課題一覧:
1 – ビットコインの理論価値に関する文章によると、暗号資産は現在少なくとも何種類存在していますか。
2 – 記録のうち「The image size」を含む行から記録の最後の行までを、両端の行も含めて書き出してください。その際、「pixels」を「px」に置き換え、それ以外は変えないでください。画像は回答に含めないでください。

抜粋箇所:
本記事は、仮想通貨マーケットの分析レポートを配信する「reports@cryptact」上で寄稿されたものです。公式からの許可を受け、掲載を行なっています。
- 目次
ビットコインの理論価値とは?
暗号資産(仮想通貨)は現在少なくとも3,000種類以上存在しており、日々価格が変動しております。同時にこれらの理論価値がいくらなのか、どのように算出するのか、あるいはどういった要素が価値の決定要因になり得るのか、といった疑問に対するスタンダード化された答えや考えは確立されておりません。そのため、暗号資産(仮想通貨)にファンダメンタルがないと言われる理由の1つにもなっております。
そこで本レポートでは、A.通貨とは何か、B.その価値は何なのか、C.それらを暗号資産(仮想通貨)に当てはめたらどうなるのか、について、ビットコインを対象に分析しました。
「ビットコインがもっと使われるようになったら価値が上がる」という声はよく聞きますが、「具体的にどれくらい使われたら、どの程度価格が上がるのか?」といったこれまで回答のなかった疑問に対する一定の答えを示しております。

[データセットの記録]

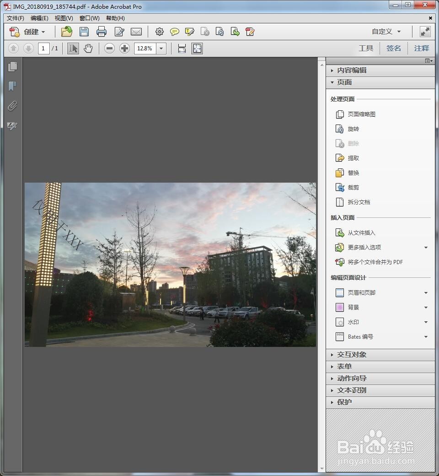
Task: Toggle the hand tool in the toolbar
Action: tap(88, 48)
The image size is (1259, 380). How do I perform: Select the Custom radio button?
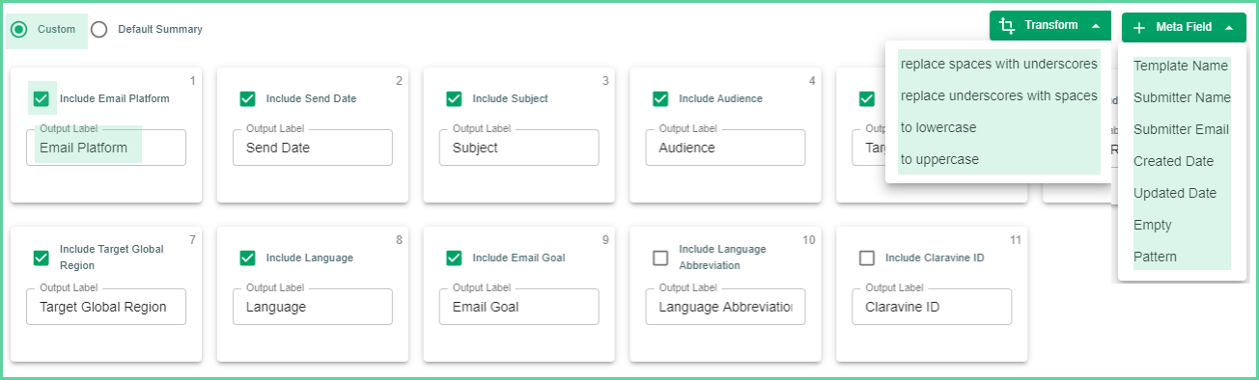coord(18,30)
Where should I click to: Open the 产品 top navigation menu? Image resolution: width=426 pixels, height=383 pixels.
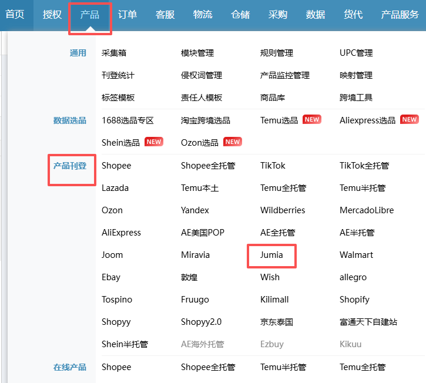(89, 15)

想定回答:
1 – 少なくとも3,000種類以上存在しています。

2 –
The image size is (1259, 380). How do I perform: Select the Custom radio button?
coord(18,30)
Where should I click to: Open the 产品 top navigation menu? Image resolution: width=426 px, height=383 px.
(89, 15)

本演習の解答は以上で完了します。